TASK STATEMENT - Using the listing below, copy exactly each line from the one that has "At what coordinates" through the one that has "Screen dimensions: 388x301"; omit the pictures.

RECORDS FOR THE EXERCISE -
.....
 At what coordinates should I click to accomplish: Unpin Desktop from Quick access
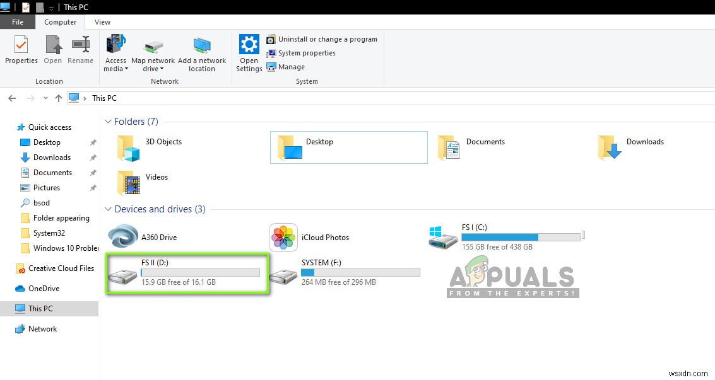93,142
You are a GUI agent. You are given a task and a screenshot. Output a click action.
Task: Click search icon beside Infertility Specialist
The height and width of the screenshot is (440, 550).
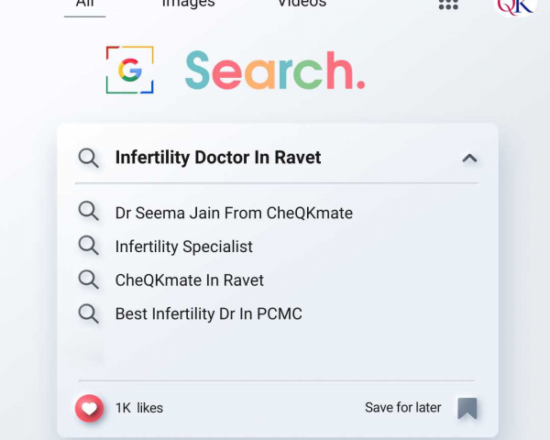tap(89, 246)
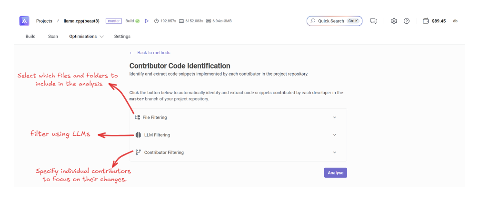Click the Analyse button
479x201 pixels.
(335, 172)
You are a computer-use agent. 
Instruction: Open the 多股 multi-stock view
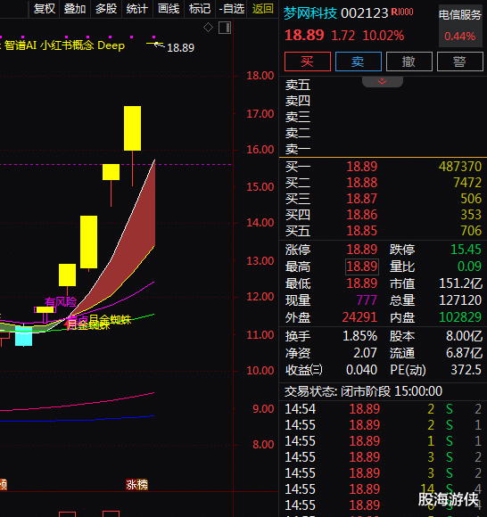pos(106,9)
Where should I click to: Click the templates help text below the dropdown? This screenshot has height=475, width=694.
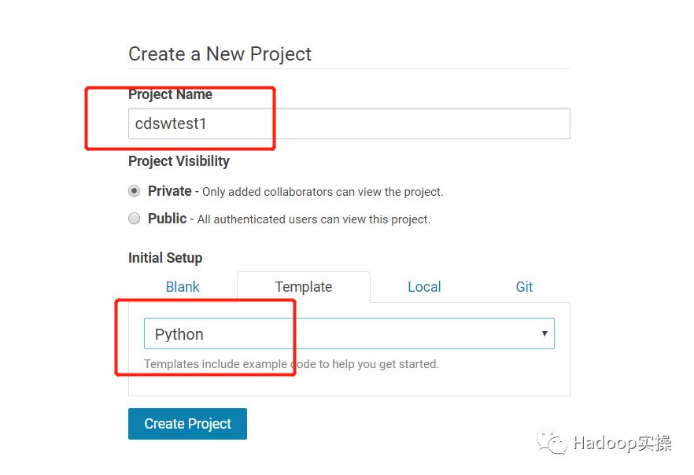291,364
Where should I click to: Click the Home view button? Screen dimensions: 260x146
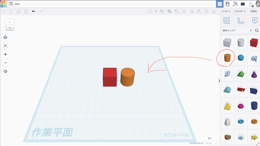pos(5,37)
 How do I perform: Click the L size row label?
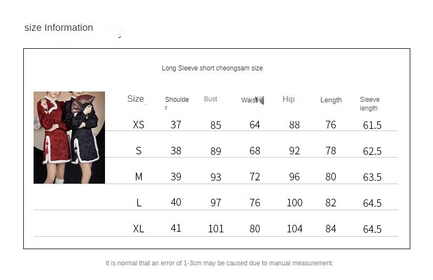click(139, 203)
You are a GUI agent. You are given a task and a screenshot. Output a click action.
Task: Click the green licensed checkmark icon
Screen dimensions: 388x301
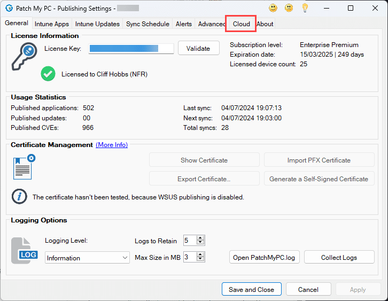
.....
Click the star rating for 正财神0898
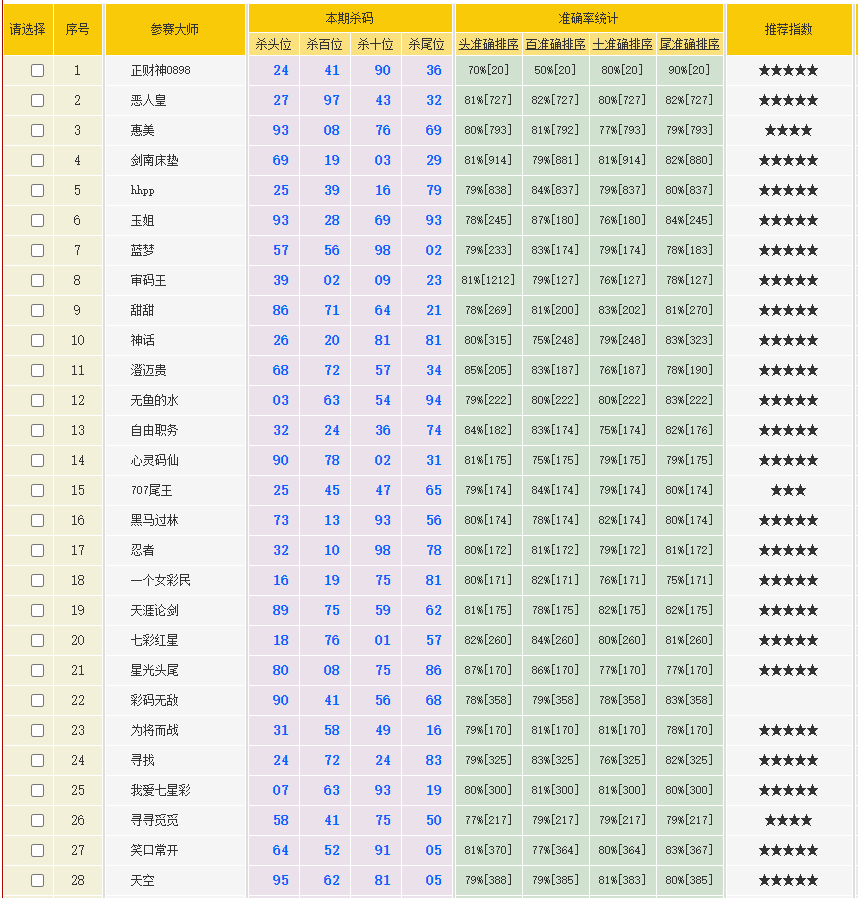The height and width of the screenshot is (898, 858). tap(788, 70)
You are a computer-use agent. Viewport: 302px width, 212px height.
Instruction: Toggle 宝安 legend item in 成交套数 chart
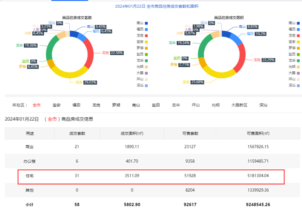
.....
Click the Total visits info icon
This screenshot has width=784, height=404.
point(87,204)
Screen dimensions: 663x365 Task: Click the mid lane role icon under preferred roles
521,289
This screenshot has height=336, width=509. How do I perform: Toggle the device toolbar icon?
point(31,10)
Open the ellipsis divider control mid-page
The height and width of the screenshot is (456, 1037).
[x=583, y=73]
.....
WRITTEN SOLUTION -
 At what coordinates should I click to accomplish: Unpin Desktop from Quick access
93,142
You are a GUI agent. You are given a task and a screenshot. Output a click action.
Task: Click search icon beside Infertility Specialist
The height and width of the screenshot is (440, 550).
tap(89, 246)
Click the Analyse button
479x201 pixels.
(335, 172)
You are a computer-use agent. 
Instruction: Open the 多股 multi-stock view
pos(106,9)
Where should I click to: Click the templates help text below the dropdown? This screenshot has height=475, width=694.
291,364
Where should I click to: Click the Home view button? Screen dimensions: 260x146
pos(5,37)
 How do I perform: Click the L size row label?
click(139, 203)
You are a GUI agent. You are given a task and a screenshot. Output a click action.
Task: Click the green licensed checkmark icon
Screen dimensions: 388x301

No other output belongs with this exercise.